In the days just prior to Hunter's emancipation proclamation, the captain, C. J. Relyea, and his crew of three whites and eight slaves had been helping to evacuate General Hagood's troops from their base on Cole's Island. Smalls was a better seaman than the ship's captain, and often worked in the wheelhouse, actually steering the ship while the captain struck a swashbuckling pose on the deck. Ripley and Relyea trusted Smalls but gravely under-estimated his intelligence. They freely discussed military orders, strategies, passwords, and secret signals in front of the slaves, wrongly assuming they would not understand or remember what they heard.

“Why does yo’ always be sittin’ on de deck whittlin’ ‘way at some piece o’ wood?” one of the other slaves asked him. “Dere’s a good game a’ chance goin’ on below decks.”

“But I can’t hear what the Captain is sayin’ when I’m below deck,” Robert explained.

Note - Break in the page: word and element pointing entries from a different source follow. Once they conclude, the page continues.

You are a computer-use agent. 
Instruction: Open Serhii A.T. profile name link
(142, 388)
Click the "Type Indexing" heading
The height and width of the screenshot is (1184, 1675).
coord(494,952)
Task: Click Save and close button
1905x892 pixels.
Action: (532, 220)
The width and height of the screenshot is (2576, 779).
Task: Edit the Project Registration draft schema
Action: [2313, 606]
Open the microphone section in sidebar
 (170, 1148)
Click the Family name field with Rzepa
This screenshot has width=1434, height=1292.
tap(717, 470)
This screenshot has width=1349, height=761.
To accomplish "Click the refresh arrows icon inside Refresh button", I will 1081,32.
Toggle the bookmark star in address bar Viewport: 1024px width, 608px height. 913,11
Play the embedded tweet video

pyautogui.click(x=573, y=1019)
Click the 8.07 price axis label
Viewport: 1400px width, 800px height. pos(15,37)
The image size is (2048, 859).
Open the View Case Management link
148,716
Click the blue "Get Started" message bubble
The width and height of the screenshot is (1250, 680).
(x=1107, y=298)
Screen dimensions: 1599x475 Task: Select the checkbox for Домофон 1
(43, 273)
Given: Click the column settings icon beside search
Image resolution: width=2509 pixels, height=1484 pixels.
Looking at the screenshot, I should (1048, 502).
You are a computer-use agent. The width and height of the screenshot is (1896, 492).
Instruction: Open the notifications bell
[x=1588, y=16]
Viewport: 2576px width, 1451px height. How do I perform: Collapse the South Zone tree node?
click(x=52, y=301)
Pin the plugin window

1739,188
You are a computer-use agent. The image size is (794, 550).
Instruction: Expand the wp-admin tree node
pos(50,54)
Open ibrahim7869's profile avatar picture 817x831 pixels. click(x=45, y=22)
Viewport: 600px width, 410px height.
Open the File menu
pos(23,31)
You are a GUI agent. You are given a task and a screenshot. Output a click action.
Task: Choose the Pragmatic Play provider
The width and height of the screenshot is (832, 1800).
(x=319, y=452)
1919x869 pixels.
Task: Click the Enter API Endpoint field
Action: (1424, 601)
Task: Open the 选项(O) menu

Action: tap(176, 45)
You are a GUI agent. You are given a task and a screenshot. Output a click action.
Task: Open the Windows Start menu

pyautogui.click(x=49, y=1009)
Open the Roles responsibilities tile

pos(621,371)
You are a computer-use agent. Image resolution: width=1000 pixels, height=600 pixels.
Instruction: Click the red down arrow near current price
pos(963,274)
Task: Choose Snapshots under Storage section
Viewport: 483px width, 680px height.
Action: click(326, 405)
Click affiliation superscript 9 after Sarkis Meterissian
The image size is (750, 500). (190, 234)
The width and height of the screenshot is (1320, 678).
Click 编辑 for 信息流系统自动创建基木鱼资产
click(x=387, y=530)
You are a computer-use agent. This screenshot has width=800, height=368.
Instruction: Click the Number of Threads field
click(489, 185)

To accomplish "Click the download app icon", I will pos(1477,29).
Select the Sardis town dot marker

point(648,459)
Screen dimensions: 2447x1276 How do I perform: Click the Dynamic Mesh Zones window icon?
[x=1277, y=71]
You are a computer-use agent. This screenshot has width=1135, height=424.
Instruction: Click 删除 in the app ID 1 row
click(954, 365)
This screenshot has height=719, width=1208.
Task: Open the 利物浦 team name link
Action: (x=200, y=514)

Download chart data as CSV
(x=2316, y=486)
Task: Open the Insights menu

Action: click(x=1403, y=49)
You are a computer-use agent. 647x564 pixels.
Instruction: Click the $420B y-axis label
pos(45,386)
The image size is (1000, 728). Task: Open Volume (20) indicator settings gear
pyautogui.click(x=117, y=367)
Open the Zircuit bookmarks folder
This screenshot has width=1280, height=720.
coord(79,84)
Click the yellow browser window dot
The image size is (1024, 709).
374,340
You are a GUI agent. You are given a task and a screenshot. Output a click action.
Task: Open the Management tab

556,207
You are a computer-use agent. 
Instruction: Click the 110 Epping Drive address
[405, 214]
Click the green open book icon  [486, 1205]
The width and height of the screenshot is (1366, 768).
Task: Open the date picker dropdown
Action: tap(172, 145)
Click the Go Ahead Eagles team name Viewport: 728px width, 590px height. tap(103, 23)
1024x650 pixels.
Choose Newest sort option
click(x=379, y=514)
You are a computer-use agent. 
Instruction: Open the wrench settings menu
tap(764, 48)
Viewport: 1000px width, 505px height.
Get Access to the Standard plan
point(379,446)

“What yo’ care what he be sayin’?”

“ ‘Cause he’s telling me how I can steal this ship.”

“Gwan wid’ you. He not be tellin’ yo’ nuttin.’”

“Oh, yes he is, Clem.  He just doesn’t know it.”

“Yo never gonna be stealin’ no ship.” Clem shook his head in irritation.

“Yes, I am.  And you and the others are going to help me.”

“Shure we is! An den maybe we’s gonna take over de rest o’ de world, too.”

“I’m serious, Clem.  Tonight, when we tie up for the night, meet me back of that old bait shed on the dock, and bring the other members of the crew with you.  I have a plan that will set us all free and make us heroes.”

The Boyhood of Robert Smalls

This week is a full-time, writing-intensive drive to finish the draft of "The Road to Frogmore." While I'm busy with that, I'll be posting a 5-part story of a South Carolina slave who played a crucial role in the Civil War. Robert Smalls is not a major character in any of my South Carolina books, but he appears in every one of them.

The Story of Robert Smalls

Robert Smalls had an unusual upbringing for a slave.  As the son of a much-favored black kitchen-slave and a never-identified white man, little Robert soon became something of a family pet of the Henry McKee family of Beaufort.  He grew up in their household, played with their children, and shared their lessons, even though it was illegal to teach a slave to read in South Carolina.

His mother, Lydia, worried that her son would grow up not realizing that in the eyes of the law he was still a slave.  Because she wanted him to understand the meaning of slavery, she used to take him down to the Arsenal on Saturday mornings and force him to witness the public slave beatings that took place there.  When he became a bit older, she sent him to live for a time with the field slaves on the McKee’s Ashland Plantation.

“I’m not gonna hoe cotton for a living, Mama. Why do I have to go live out there?”

“I wants you to understan’ how mos’ black folk be livin’ der lives,” she told him.  “Massa McKee ain’t always gonna be ‘round to protects you, and when you not under his wing, you jis’ be ‘nother slave to mos’ folks. You needs to learn to survive on de plantation, and  you needs to feel a few blisters on yo’ hands. Den if’n you hasta live dat life fo’ real, you be gonna know how to survive.”

In the end, Robert did not stay at Ashland long enough to see his blisters turn into calluses, but he saw enough to convince him that he never wanted to earn his living as a cotton slave.  Instead, he appealed to Henry McKee to help him find a job on a boat. The young mulatto slave worked on ships in Charleston Harbor from the time he was twelve.  In many ways, Lydia Smalls’ fears for her son were justified. He came to understand the evils of slavery all too well, but he would always have trouble applying the slave label to himself. He knew he was different, and he chose to emphasize that difference. He grew up to be willful and headstrong, firmly believing that he could have whatever he wanted.  It was a dangerous attitude for any young man, let alone a South Carolina slave.